練習後の疲れもあって、ぼんやりと空を見上げる。


(風間くんが、本を貸してくれたのって、どういう気持ちだったんだろ)


でも、どんなに考えても、あの人の気持ちは見えない。


寡黙で、いつも何かを隠しているみたいで。


(もしかして、誰かを……好きだったりするのかな)


そのとき、偶然耳に入った会話があった。


「なあ、佐伯。今日の返却、もう済んだ?」


「ああ、風間が借りてたやつもね。
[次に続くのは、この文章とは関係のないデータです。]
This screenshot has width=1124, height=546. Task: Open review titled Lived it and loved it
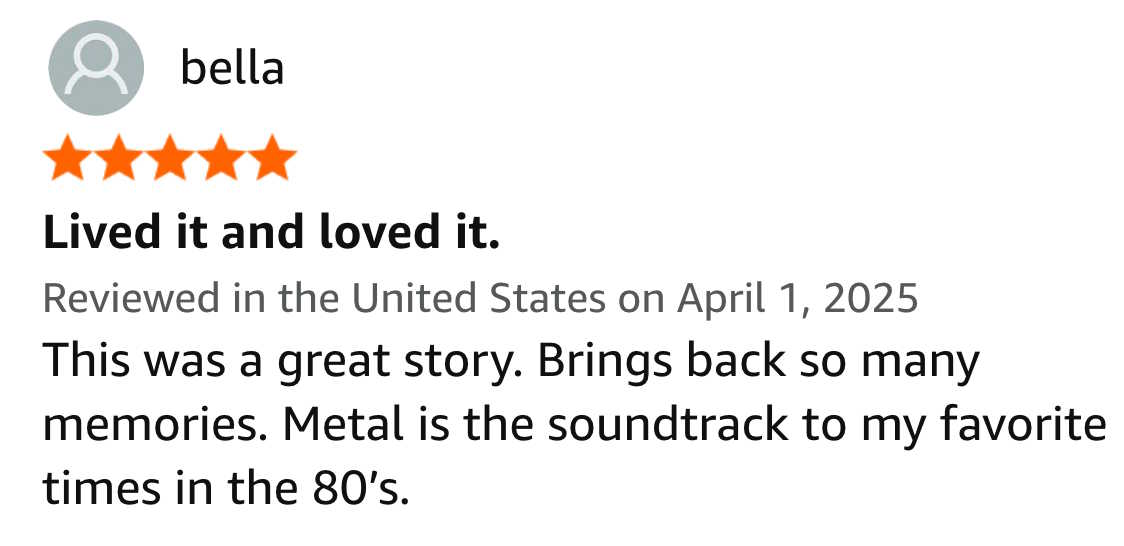pos(271,233)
……みのりちゃんに貸してたみたいだけど」


「へえ、アイツもやっと青春してんな〜」


「……さあ、どうだろうな」


笑いながら交わされたその言葉に、みのりの胸はドクンと跳ねた。


(青春……?)


彼の名前と、自分の名前が並んで語られるだけで――こんなにも動揺するなんて。


(わたし、風間くんのこと……好きなの?)


その疑問が、確信に変わるにはまだ少しだけ、時間が必要だった。




数日後、みのりは再び図書室を訪れた。


返却カウンターに本を差し出すと、そこにいた佐伯光が笑った。


「……どうだった? 難しかったでしょ」


「うん……正直、途中で頭こんがらがった!」


みのりは正直に答える。そして、その笑顔に――何かが引っかかった。


(……この人、なんか……やさしい)


冷たそうに見える眼鏡越しの目が、実はとても温かくて。


その視線が、自分にだけ向けられているような錯覚に陥る。


「でもね、不思議と最後まで読んじゃったんだよね」


「風間に借りたんだよね? あいつ、ああ見えて案外センスあるんだよ」


「えへへ、かもね。でも……この本、光くんのだよね?」


「そうだけど?」


「じゃあ……わたし、光くんの好きを、読んでたんだね」


その瞬間、佐伯光が少し驚いたような顔をした。


みのりはそのまま、続ける。


「なんかさ、ページの折り目とか、ちっちゃい書き込みとか。すっごく優しい感じがして」


「……それはたぶん、本じゃなくて、君が優しいから気づけたんだよ」


その言葉に、みのりの胸が、また跳ねた。


(――え? いまの、って……?)


どきどきする心臓を抑えながら、みのりは、ほんの少し赤くなった頬を隠すように笑った。




夜、自室。


みのりはベッドの上で、天井を見つめながら考えていた。


(わたし、風間くんが気になる……それは、たしか)


(でも、光くんの言葉も、なんか……すごく響いた)


揺れる心の中で、まだ恋は形にならない。


でも、その種は確かに蒔かれていた。


そしてその種は、やがて――


彼女がまだ知らない、片想いのループを開く鍵になる。